Lambis alleged that Ward failed to consider the boy's injuries as part of a wider picture of abuse, instead focusing on each in isolation, so her responses were "reactive rather than proactive".
There was a four-month backlog in her records on the case that Christou was not aware of. When a childminder who played a "crucial" role in supervising Peter's care by looking after him four days a week – and had been reporting injuries suffered by the boy – had to stop seeing him, neither woman arranged a replacement.
The childminder told later of feeling frustrated that she was noting the injuries and telling Ward, but that nothing seemed to happen.
Neither Ward nor Christou made efforts to check up on Tracy Connelly's claim that she had taken Peter to Cricklewood to care for a sick uncle, meaning they did not know where he was for several days in July.
He noted that bloodstains were later found by detectives on the cot, walls and chest of drawers in Peter's bedroom.
"Had Ms Ward ventured into the premises beyond the kitchen or the living room … it would have been apparent that Steven Barker or Jason Owen were living in the house and that Peter was being abused," he said.
On one occasion, Connelly would not let her go upstairs to see Peter in his room, insisting on waking him and bringing him down, which should have caused concern.
Christou should have been making sure Ward was following the child protection plan, Lambis added.
"Ms Ward and Ms Christou did not comply appropriately with their duties, and had they done so the tragic death of Peter Connelly may have been avoided," he said.
He added: "Less than a decade after the damning public inquiry into the death of Victoria Climbie, who had been known to Haringey social services, it is clear that the incompetence and systemic failures in the department were continuing to put vulnerable children's lives at risk… It can be said the death of Peter Connelly was an eminentally avoidable tragedy.
"The abuse of Peter Connelly was allowed to persist due to a failure of Haringey social services to learn from past mistakes."
While this was not the fault solely of Ward and Christou, some of the blame did lie with them.
"In blunt terms, the child protection process did not keep Baby P safe as it was supposed to."
Although the two social workers have admitted the factual allegations against them, and that the failures amount to misconduct, the panel must still reach its own conclusion on the allegation. If they find it is misconduct, they will hear submissions from the pair's lawyer on the severity of the sanction they impose, which could include being struck off.

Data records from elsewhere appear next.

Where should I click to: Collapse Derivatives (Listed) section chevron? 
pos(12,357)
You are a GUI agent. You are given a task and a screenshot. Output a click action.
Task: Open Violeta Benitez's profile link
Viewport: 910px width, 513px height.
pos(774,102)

Their counsel, Nick Toms, said they were "devastated" by what had happened to Peter. "They both became social workers to care for children at risk such as Peter Connelly," he said. "They did not intend or desire the outcome in his case and deeply regret what happened."
Toms said Ward and Christou were not attending the hearing in central London because of the way they had been treated by the media previously, which had led to Ward having to move to a safe house and a vigilante group telling her former neighbours they had come to beat her up.
"It should not be forgotten that at the heart of this case is the tragic death of a little boy," Toms said. "An individual case such as that of Peter Connelly should not be used as a political football."